The analysis distinguished L. renatae from other eelpout species using DNA barcoding. There is relatively high sequence similarity with two species from the Western North Pacific ( L. lenzeni , L. delanglei sp. nov.; Table 3 View TABLE 3 ) and with L. jordani from the Eastern North Pacific (less than 3% different), as well as with L. aratrirostris from the Southern Ocean. The morphological differences between L. lenzeni and L. renatae sp. nov. have already been described above.

Lycenchelys renatae sp. nov. differs from the sympatric L. delanglei sp. nov. by a higher number of total vertebrae (125–130 vs. 120–121), caudal vertebrae (99–103 vs. 91–93) and anal-fin rays (102–106 vs. 96–98), as well as lower number of precaudal vertebrae (26–27 vs. 28–29) and by the presence of a lateral line (versus its absence) and fewer suborbital pores (6–9 versus 10–12).

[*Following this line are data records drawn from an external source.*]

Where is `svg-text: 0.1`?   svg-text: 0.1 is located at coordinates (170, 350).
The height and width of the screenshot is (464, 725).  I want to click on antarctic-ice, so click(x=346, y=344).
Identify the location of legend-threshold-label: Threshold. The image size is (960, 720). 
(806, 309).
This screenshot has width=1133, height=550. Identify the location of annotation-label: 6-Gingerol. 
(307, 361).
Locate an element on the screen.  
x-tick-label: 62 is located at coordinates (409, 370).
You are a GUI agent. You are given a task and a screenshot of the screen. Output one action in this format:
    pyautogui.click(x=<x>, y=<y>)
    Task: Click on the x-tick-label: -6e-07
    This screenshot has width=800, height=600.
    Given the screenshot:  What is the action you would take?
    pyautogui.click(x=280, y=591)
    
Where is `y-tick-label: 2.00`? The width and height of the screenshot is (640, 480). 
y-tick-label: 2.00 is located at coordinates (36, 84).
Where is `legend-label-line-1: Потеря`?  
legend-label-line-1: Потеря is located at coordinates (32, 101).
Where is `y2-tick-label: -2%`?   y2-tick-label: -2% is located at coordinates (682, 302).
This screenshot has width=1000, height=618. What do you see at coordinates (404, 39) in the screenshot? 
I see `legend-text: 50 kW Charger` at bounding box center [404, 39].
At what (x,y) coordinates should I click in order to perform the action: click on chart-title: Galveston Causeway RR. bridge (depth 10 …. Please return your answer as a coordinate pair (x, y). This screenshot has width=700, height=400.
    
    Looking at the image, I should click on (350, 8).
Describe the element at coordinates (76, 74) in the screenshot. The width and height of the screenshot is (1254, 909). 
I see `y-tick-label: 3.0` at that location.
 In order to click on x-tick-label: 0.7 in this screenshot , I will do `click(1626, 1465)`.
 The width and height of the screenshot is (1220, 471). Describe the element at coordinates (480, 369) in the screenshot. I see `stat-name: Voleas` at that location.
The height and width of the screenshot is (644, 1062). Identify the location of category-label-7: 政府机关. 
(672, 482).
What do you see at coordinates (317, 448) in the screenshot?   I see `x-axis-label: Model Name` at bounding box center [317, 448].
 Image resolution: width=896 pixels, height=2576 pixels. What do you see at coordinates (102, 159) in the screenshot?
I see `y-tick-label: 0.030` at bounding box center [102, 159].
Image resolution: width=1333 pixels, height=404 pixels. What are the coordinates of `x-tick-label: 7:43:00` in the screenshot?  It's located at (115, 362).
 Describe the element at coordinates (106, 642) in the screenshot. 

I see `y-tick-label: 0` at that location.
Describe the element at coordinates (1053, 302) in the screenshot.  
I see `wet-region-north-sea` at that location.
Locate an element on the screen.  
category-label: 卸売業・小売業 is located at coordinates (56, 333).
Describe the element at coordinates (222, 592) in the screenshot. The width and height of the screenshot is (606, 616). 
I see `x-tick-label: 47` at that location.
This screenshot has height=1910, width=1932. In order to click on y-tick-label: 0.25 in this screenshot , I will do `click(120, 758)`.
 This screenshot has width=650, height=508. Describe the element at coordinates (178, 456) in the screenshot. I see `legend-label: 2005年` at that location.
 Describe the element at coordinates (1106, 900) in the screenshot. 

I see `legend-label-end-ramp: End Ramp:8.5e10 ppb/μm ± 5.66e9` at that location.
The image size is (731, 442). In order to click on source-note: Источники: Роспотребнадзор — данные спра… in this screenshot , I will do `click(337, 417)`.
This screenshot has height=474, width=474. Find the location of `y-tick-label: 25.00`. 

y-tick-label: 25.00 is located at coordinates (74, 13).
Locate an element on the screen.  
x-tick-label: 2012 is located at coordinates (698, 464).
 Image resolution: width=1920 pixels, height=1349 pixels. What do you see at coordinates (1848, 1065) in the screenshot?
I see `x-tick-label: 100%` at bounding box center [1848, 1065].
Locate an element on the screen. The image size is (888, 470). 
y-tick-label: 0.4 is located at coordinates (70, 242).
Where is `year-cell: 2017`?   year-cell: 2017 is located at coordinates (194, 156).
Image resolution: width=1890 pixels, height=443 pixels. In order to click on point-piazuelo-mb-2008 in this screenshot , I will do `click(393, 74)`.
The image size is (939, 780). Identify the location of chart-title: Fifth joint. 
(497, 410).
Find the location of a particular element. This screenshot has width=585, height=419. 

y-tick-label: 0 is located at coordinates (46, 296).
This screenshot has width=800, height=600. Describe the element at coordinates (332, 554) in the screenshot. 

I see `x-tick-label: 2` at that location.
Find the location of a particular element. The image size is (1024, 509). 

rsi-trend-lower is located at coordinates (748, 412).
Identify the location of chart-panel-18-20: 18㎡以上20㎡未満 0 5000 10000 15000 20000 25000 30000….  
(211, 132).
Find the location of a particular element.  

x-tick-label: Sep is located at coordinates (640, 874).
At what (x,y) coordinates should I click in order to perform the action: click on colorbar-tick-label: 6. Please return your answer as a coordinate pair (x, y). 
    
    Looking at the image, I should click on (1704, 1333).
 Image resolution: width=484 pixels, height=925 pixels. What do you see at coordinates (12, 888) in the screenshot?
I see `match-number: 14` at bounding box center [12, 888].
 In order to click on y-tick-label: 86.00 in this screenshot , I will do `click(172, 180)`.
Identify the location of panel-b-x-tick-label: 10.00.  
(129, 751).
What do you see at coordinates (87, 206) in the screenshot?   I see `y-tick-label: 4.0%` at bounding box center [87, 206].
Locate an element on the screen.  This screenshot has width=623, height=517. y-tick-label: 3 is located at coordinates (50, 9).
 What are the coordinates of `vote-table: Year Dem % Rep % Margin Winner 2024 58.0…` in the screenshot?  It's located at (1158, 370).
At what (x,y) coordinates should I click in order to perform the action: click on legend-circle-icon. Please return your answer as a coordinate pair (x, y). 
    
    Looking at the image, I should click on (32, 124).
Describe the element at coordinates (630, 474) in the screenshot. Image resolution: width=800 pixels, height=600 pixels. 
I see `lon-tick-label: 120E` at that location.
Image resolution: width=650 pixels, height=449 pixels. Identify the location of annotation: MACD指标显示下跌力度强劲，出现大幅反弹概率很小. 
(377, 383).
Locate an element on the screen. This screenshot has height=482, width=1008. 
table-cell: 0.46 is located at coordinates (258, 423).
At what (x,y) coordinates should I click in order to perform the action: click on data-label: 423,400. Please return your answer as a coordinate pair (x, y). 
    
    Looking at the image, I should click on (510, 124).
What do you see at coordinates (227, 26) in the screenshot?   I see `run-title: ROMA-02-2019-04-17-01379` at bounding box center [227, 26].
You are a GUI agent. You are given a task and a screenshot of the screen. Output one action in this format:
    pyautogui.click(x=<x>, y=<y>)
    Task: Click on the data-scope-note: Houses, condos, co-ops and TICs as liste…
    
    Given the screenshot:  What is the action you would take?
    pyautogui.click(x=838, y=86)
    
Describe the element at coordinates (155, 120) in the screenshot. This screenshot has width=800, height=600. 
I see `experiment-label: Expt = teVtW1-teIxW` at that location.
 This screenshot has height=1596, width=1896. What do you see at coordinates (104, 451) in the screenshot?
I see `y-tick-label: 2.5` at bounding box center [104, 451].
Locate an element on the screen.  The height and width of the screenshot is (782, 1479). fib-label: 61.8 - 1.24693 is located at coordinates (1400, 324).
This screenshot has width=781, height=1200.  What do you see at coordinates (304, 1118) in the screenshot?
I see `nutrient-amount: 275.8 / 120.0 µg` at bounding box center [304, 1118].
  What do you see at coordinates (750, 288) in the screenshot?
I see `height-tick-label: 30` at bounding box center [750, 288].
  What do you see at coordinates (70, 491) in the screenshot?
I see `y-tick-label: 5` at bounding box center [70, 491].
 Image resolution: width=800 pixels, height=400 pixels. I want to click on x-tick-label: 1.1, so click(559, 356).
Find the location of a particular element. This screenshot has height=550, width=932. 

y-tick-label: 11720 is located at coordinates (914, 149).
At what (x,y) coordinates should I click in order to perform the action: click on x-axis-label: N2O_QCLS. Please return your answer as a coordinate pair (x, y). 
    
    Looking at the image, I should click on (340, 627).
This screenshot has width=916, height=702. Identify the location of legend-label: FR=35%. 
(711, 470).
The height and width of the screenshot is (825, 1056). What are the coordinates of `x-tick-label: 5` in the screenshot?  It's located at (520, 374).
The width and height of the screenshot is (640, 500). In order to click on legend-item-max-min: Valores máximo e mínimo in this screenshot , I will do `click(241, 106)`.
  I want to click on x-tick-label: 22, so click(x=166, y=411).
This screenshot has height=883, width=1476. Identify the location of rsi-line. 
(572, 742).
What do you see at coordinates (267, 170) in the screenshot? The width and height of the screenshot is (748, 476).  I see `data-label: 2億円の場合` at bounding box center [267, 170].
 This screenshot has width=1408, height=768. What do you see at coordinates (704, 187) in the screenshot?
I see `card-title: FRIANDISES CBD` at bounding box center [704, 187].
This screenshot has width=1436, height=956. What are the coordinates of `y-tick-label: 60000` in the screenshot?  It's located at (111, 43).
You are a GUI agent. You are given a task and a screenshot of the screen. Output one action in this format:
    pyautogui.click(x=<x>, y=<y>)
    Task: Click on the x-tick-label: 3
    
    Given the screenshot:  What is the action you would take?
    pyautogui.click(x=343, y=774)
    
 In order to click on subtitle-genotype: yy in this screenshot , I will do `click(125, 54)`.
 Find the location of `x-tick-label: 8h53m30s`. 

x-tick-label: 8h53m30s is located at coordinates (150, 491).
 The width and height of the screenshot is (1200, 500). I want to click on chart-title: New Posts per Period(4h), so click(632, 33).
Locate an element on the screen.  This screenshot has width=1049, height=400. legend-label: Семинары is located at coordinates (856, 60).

The new species has a lower number of pelvic-fin rays (2 vs. 3), a higher number of free pterygiophores at the beginning of dorsal fin (1–3 vs. 0) and another type of the lateral line (mediolateral vs. double) than L. jordani . Lycenchelys renatae sp. nov. differs from the L. aratrirostris in having higher numbers of dorsal-fin rays (115–122 vs. 97–107), anal-fin rays (102–106 vs. 79–89), total vertebrae (125–130 vs. 101–110) and a lower number of pelvic-fin rays (2 vs. 3).